Patients will initially feel numbness and tingling of the extremities (i.e. fingers and toes) before sensory loss at the extremities. If left, patients will deteriorate with generalized weakness and dementia eventually developing.

On examination, you may find the patients have an absent ankle-jerk reflex.

If you suspect the patient may have a B12 deficiency check their activated B12 levels, as well as methylmalonic and homocysteine levels. You can prescribe parenteral B12, which will usually reverse the peripheral nerve damage (remember, peripheral nerves have a different and more effective pattern of regeneration) but damage to the spinal cord and cortex is usually permanent.
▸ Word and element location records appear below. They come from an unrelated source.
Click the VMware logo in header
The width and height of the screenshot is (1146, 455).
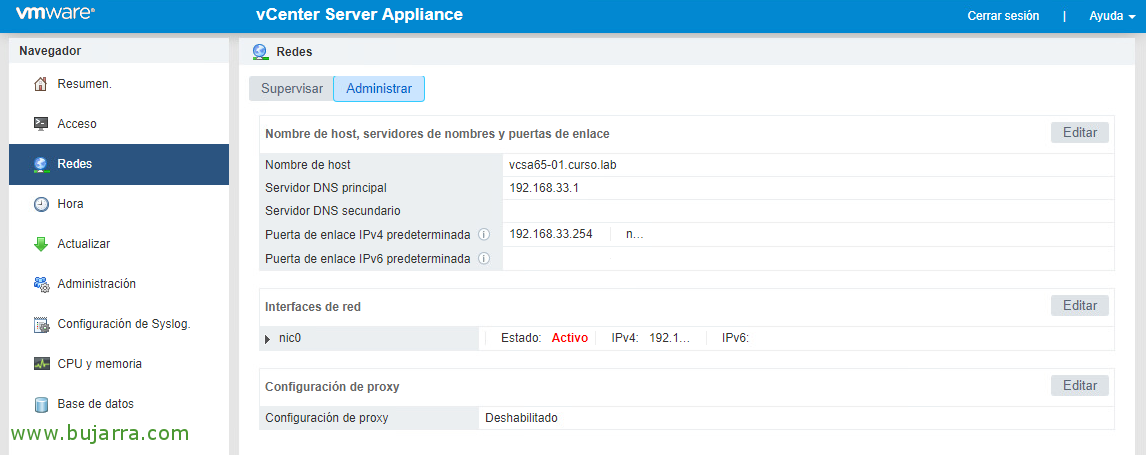coord(55,15)
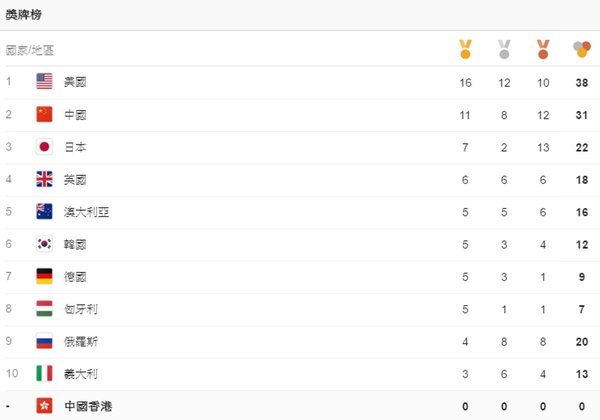Click the total 38 for the United States
The height and width of the screenshot is (420, 600).
click(582, 83)
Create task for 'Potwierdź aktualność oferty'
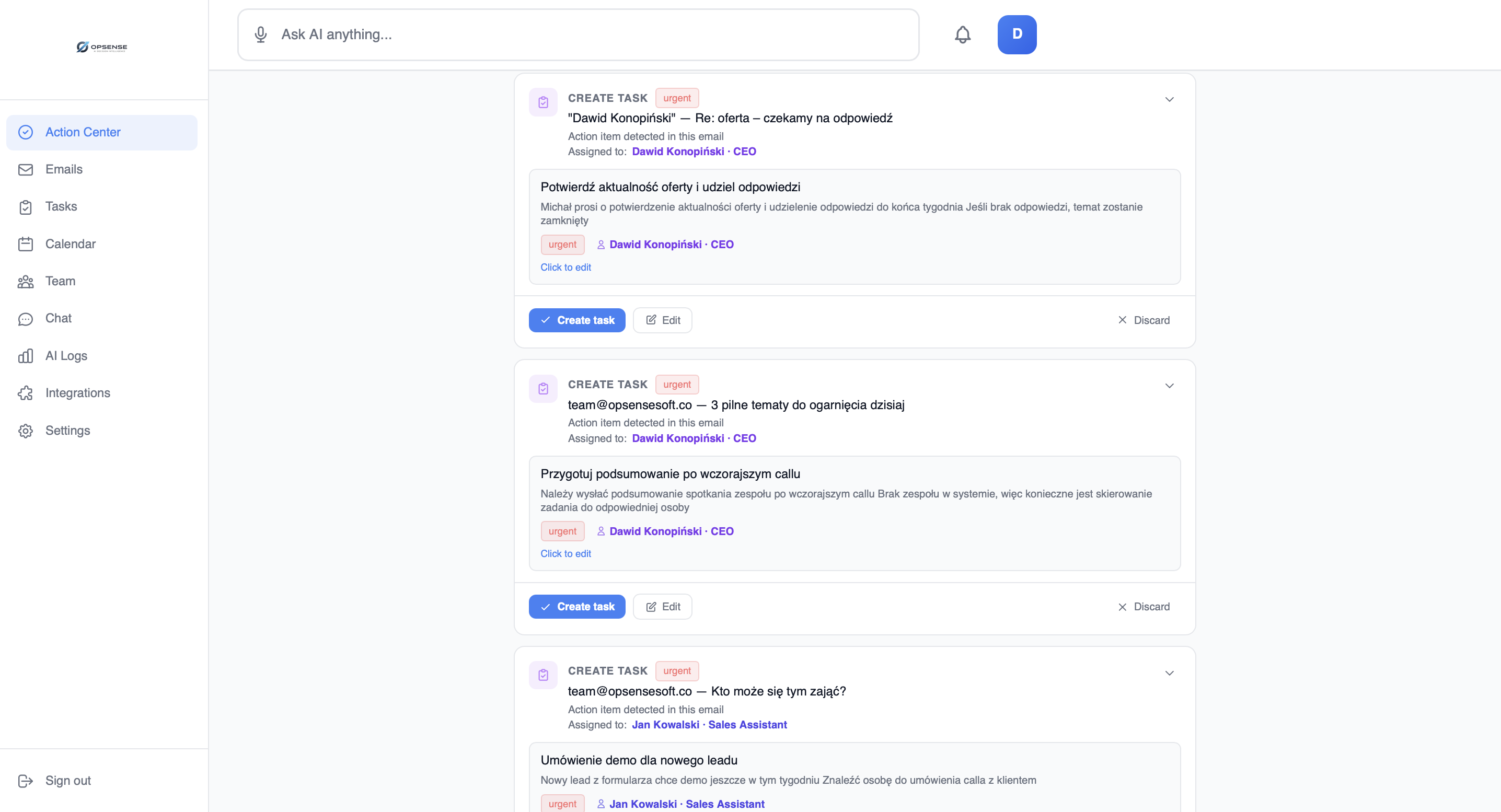 pos(577,320)
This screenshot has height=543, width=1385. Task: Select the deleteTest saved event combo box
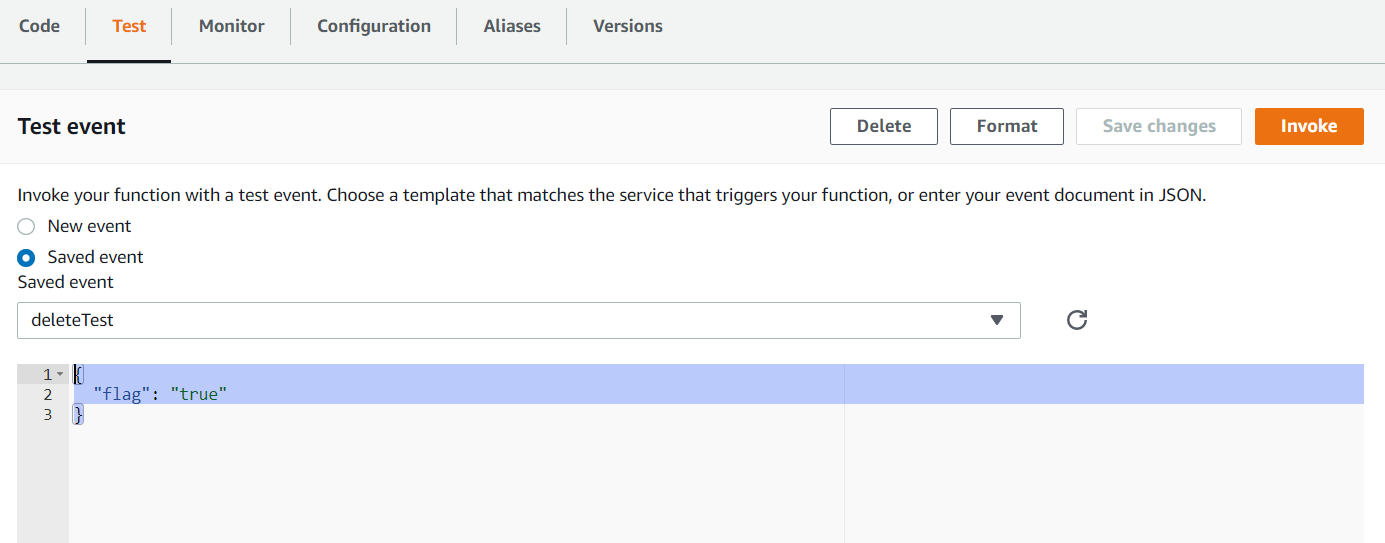pos(519,320)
Acute spinal cord compression

The patient usually has a chronic or subacute presentation (unless there is significant trauma). Look for spastic paraparesis. Sensory level numbness may be seen. This is defined as loss of sensation from the feet up to 2-3 levels before the level of anatomical compression. Patients will have constipation and urinary retention (due to compression above L2, 3, 4). Swift diagnosis is essential and an MRI should be ordered immediately.

Complications of Spinal Cord Pathologies

Severe complications can result from explorative surgery including hemorrhage and nerve damage. Spinal cord compression can result in long term functional loss if not treated promptly (due to neuronal death).

All forms of spinal cord pathologies can result in long term pathology if neuronal cell death occurs.